Examine the effects of subcortical infarcts with Alzheimer's disease (AD) pathology on dementia, episodic memory, and other cognitive abilities in older persons.


Participants included 148 autopsied subjects of the Rush Memory and Aging Project (mean age, 88.0 years), a longitudinal clinicopathological study. Cognition was assessed yearly with 21 neuropsychological tests. Infarcts were visualized on coronal slabs, and plaques and neurofibrillary tangles were counted and standardized to form a composite measure of AD pathology. Multiple regression analyses were used controlling for age, sex, and education.


Fifty-three (35.8%) subjects had cerebral infarcts. After accounting for AD pathology, infarcts increased the odds of dementia by 5.1-fold (95% confidence interval, 1.98–12.92) and lowered cognitive function by 0.50 standard unit (p = 0.001).
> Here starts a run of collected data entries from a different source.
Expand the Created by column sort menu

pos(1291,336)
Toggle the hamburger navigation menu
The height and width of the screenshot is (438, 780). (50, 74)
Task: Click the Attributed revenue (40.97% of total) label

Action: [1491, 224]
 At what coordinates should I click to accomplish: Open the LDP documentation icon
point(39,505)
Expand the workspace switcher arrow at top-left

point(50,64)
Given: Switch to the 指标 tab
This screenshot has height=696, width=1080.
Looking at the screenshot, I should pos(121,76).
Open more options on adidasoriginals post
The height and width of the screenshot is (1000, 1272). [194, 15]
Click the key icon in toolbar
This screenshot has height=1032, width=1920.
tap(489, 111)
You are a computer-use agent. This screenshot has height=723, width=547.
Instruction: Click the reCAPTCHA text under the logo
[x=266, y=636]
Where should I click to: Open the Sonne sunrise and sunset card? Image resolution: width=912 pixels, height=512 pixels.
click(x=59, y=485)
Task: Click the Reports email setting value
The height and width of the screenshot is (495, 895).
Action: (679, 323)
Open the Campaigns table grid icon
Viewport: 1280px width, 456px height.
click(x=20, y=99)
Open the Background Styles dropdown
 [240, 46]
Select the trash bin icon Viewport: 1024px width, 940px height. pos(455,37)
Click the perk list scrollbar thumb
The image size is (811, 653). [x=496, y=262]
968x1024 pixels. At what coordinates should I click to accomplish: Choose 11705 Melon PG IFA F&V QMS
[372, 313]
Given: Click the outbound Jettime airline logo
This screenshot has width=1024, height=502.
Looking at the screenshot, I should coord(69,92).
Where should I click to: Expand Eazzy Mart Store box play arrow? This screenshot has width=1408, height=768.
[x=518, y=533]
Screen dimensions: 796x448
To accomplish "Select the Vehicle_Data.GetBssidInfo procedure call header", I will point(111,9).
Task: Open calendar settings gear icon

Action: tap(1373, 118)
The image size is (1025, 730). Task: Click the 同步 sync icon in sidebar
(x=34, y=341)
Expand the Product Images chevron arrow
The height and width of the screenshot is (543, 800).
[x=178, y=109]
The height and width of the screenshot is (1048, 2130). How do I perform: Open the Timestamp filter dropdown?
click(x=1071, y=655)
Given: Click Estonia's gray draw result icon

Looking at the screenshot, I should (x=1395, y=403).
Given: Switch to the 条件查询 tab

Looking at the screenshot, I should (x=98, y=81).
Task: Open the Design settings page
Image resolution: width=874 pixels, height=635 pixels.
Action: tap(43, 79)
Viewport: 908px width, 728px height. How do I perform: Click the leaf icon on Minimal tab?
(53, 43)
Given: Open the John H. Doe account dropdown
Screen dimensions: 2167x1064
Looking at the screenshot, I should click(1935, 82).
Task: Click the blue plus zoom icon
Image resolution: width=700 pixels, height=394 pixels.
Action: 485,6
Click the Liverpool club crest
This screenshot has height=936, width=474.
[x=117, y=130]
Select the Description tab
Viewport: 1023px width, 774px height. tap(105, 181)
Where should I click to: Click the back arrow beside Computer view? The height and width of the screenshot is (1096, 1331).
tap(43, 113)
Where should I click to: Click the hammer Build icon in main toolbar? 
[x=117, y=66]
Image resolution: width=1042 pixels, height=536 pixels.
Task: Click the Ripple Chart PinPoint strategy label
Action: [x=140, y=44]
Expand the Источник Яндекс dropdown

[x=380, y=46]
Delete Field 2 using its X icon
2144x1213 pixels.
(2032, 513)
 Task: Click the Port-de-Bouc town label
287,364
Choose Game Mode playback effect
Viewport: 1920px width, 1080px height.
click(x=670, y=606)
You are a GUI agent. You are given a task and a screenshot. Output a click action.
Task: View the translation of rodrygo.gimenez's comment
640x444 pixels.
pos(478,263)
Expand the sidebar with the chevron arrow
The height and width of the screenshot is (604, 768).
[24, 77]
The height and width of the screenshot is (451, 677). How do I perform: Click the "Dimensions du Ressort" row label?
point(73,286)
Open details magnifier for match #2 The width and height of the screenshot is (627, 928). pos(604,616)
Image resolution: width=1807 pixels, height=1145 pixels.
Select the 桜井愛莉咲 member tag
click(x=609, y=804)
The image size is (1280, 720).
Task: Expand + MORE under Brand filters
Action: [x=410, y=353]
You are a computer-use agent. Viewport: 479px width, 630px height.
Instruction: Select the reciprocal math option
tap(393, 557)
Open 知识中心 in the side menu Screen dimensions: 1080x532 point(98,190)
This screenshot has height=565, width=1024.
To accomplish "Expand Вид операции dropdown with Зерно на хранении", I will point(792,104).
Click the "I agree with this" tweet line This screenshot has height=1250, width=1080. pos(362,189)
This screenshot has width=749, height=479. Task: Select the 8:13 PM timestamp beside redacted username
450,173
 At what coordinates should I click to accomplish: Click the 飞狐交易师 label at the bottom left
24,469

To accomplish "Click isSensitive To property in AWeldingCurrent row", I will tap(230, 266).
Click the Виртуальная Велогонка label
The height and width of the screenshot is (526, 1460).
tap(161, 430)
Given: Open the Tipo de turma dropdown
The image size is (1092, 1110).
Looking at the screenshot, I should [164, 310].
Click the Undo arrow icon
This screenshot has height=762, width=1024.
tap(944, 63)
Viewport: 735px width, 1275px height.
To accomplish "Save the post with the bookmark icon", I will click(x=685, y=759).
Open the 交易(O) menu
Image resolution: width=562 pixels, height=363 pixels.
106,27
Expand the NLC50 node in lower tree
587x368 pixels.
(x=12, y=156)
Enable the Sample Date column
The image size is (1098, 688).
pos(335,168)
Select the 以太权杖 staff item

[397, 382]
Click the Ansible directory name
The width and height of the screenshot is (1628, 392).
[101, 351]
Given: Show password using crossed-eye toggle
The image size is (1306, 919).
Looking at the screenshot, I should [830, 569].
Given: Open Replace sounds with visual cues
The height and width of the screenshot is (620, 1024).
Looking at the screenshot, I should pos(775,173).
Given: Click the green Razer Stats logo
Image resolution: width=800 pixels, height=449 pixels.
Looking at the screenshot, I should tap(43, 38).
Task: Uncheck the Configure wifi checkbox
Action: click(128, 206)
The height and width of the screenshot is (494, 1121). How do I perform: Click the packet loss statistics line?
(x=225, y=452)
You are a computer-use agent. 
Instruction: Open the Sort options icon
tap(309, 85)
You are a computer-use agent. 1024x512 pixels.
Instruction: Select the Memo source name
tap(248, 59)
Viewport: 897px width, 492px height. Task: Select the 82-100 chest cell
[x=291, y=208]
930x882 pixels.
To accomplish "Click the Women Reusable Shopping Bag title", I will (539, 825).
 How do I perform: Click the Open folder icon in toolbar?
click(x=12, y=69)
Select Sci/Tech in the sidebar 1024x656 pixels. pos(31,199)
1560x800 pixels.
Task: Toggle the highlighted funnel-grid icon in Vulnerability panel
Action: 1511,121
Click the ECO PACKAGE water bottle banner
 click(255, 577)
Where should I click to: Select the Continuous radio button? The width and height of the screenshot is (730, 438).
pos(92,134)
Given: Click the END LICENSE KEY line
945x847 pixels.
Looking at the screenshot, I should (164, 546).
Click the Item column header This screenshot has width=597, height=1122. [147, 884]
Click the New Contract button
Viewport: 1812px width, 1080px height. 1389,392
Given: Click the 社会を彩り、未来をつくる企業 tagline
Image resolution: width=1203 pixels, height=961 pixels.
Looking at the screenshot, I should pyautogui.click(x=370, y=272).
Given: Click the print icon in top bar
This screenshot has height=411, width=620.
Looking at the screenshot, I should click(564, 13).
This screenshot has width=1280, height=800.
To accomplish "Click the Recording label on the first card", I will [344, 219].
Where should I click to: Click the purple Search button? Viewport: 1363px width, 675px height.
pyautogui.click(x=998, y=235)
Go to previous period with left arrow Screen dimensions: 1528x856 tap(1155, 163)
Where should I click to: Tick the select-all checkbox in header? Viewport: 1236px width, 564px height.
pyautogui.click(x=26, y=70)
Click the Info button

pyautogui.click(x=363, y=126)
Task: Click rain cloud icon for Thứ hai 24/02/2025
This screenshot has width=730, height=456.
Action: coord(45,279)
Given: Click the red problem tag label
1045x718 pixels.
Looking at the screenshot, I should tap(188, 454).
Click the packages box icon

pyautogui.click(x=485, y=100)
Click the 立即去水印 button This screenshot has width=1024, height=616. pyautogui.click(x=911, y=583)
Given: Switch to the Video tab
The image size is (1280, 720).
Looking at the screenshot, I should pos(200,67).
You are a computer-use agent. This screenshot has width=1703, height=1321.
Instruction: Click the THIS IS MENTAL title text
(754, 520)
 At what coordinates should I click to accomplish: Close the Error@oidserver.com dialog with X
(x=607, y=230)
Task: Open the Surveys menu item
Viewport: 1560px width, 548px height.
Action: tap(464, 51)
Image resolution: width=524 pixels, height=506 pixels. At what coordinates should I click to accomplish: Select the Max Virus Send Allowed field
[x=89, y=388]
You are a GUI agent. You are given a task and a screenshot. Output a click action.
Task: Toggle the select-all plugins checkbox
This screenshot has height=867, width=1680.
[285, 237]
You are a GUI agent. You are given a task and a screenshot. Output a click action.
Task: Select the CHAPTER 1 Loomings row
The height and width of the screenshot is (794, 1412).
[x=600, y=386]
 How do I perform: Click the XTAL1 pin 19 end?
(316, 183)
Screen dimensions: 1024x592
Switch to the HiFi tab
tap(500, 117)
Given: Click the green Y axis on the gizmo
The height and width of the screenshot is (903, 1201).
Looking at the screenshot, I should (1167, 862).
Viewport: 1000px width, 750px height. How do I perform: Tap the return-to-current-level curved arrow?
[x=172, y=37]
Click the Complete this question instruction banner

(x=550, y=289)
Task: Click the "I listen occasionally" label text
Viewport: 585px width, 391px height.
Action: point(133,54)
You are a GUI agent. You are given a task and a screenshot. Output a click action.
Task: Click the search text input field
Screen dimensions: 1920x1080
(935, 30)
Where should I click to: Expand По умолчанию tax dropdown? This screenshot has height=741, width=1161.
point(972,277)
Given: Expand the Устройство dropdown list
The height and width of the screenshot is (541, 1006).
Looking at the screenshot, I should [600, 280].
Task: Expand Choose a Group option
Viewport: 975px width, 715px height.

After controlling for cortical infarcts and AD pathology, subcortical infarcts, present in 39 of 53 (73.6%) subjects with infarcts, increased the odds of dementia by almost 4-fold and reduced cognitive function by more than a third of a unit (parameter estimate = −0.37; p = 0.03). In analyses with cognitive abilities, subcortical infarcts were associated with lower episodic, semantic, and working memory (p ≤ 0.05), and had an interaction with AD pathology to further worsen working memory (p = 0.02).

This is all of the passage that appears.